Расстегнув поддёвку, Мирон огляделся вокруг, радуясь хорошему дню и удачливой своей жизни. Все сложилось у него как нельзя лучше — не погиб тогда, в банде у Ангела, и своевременно нашёл других хозяев… «Ну чем не житуха, — думал Осадчий, с удовольствием ощущая в кармане внушительную пачку денег. — Они — тьфу-тьфу, не сглазить бы! — хорошо платят. Чистоганом. А риск-то по нынешним временам невеликий. Чего греха таить, разве это риск? Вот у кого рисковая жизнь — так это у солдат».

Мысли у Мирона были приятные, сытые — круглые! — сами катятся в мозгу. Мысли-самокаты. И хорошо ему от них, от спокойного предосеннего солнышка, оттого что скоро уезжает. Плохо, не с кем словом перемолвиться… Но и тут повезло Мирону — появился человек в брезентовом пыльнике и купеческом картузе. Остановился рядом с Мироном с кружкой вздыбленного пеной пива. «Из спекулянтов, должно! — намётанным глазом определил Осадчий. — Вон и таранку загодя приготовленную достал из кармана». А человек постучал таранкой по стойке и принялся за пиво. Десятки глаз с вожделением посмотрели на таранку. Но человек в пыльнике выделил только его, Мирона, и великодушно протянул половину жирной, красновато светящейся на солнце рыбины.

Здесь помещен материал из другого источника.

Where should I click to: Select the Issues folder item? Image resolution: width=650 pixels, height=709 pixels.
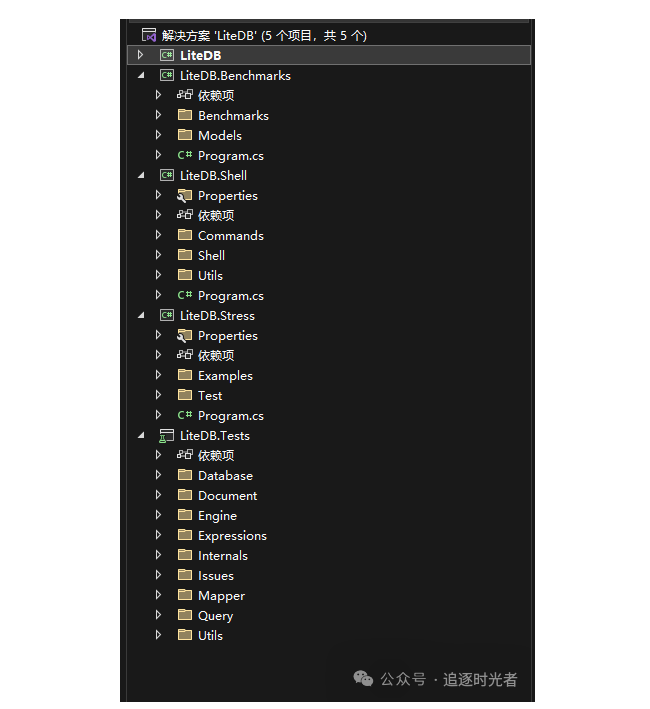(x=215, y=575)
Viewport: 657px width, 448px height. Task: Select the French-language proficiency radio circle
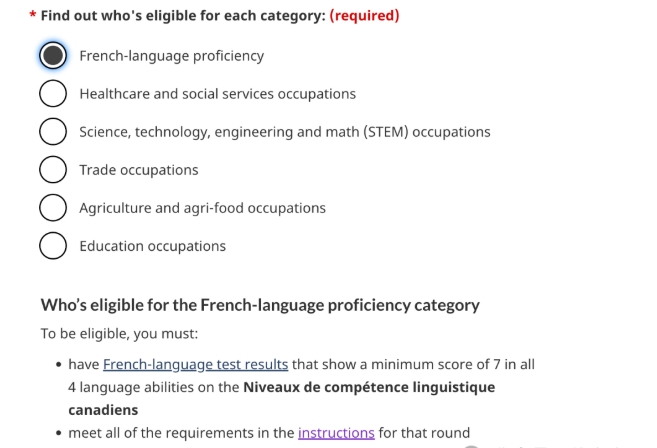53,55
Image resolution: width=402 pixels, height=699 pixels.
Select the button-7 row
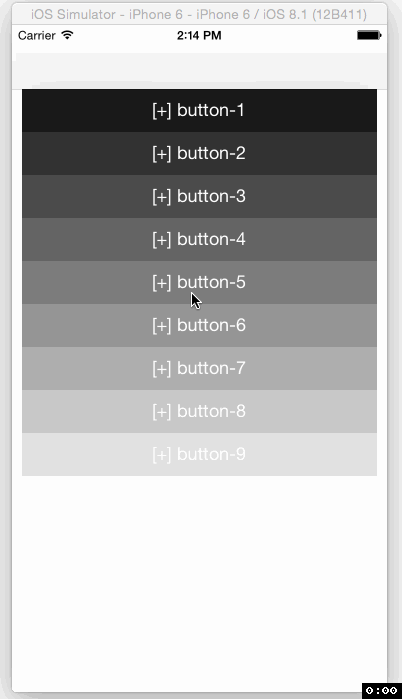click(x=199, y=368)
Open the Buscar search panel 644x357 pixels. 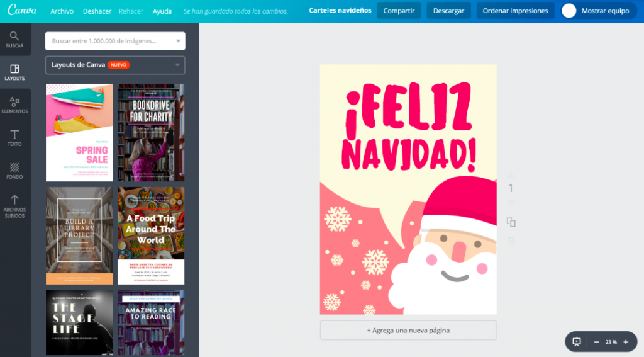click(x=14, y=40)
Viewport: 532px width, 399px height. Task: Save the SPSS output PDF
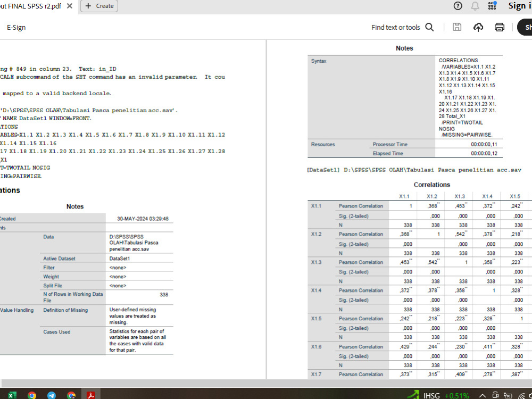(456, 27)
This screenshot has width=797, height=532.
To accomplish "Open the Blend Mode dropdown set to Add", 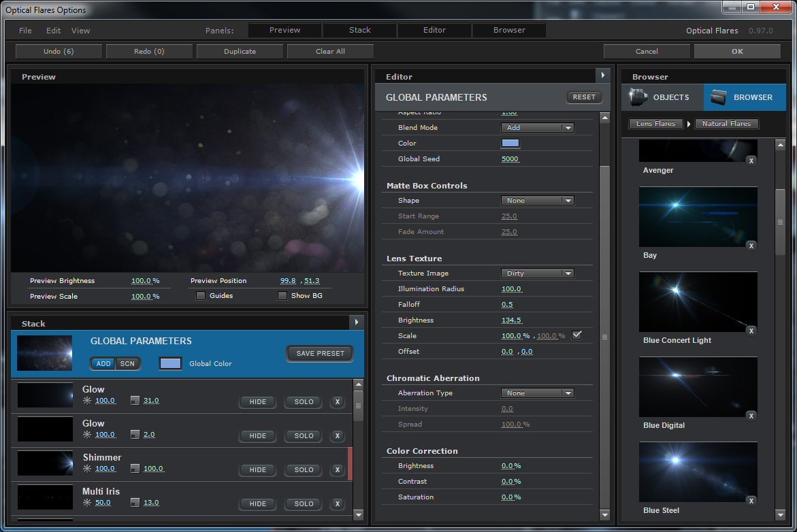I will (537, 127).
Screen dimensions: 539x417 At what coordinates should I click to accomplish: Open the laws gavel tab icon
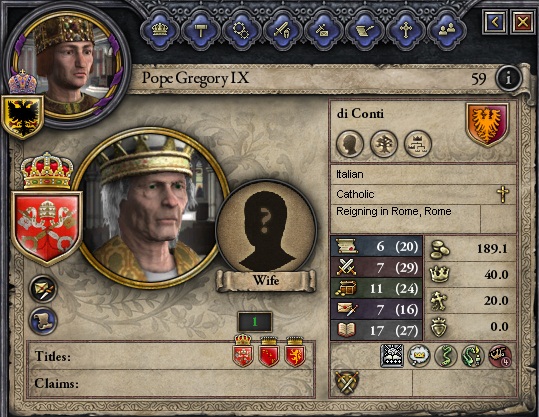point(200,30)
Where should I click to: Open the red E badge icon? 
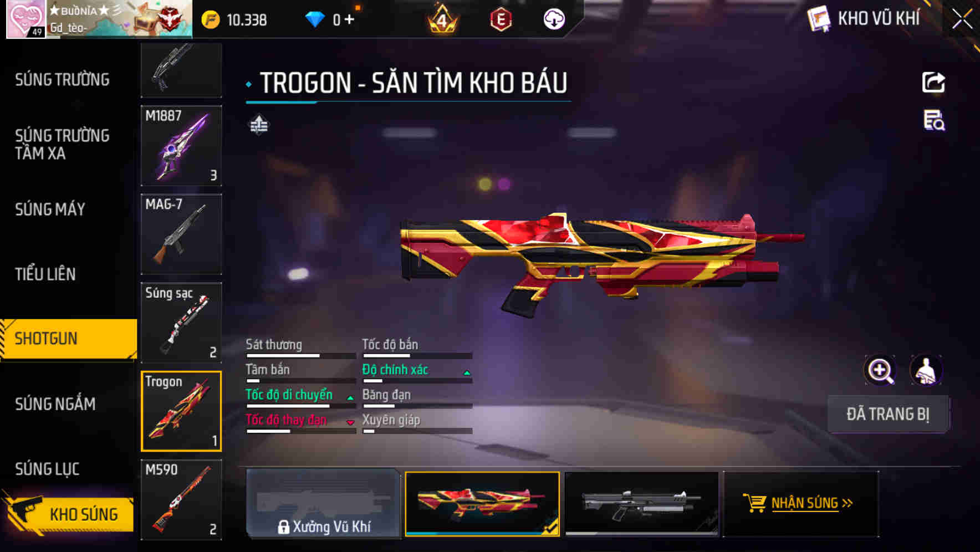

— Мне? — несказанно удивился обрадованный Мирон и с уважением добавил: — Премного благодарен.

Они стояли за стойкой, неторопливо грызли таранку, лениво тянули пиво, добродушно поглядывая друг на друга. И Мирон даже начал испытывать к этому человеку какое-то свойское расположение.

— Смотрю, вы вроде бы местный? — отдувая от края кружки пену, полюбопытствовал сосед.

— А что? — со сразу проснувшейся насторожённостью отозвался Осадчий.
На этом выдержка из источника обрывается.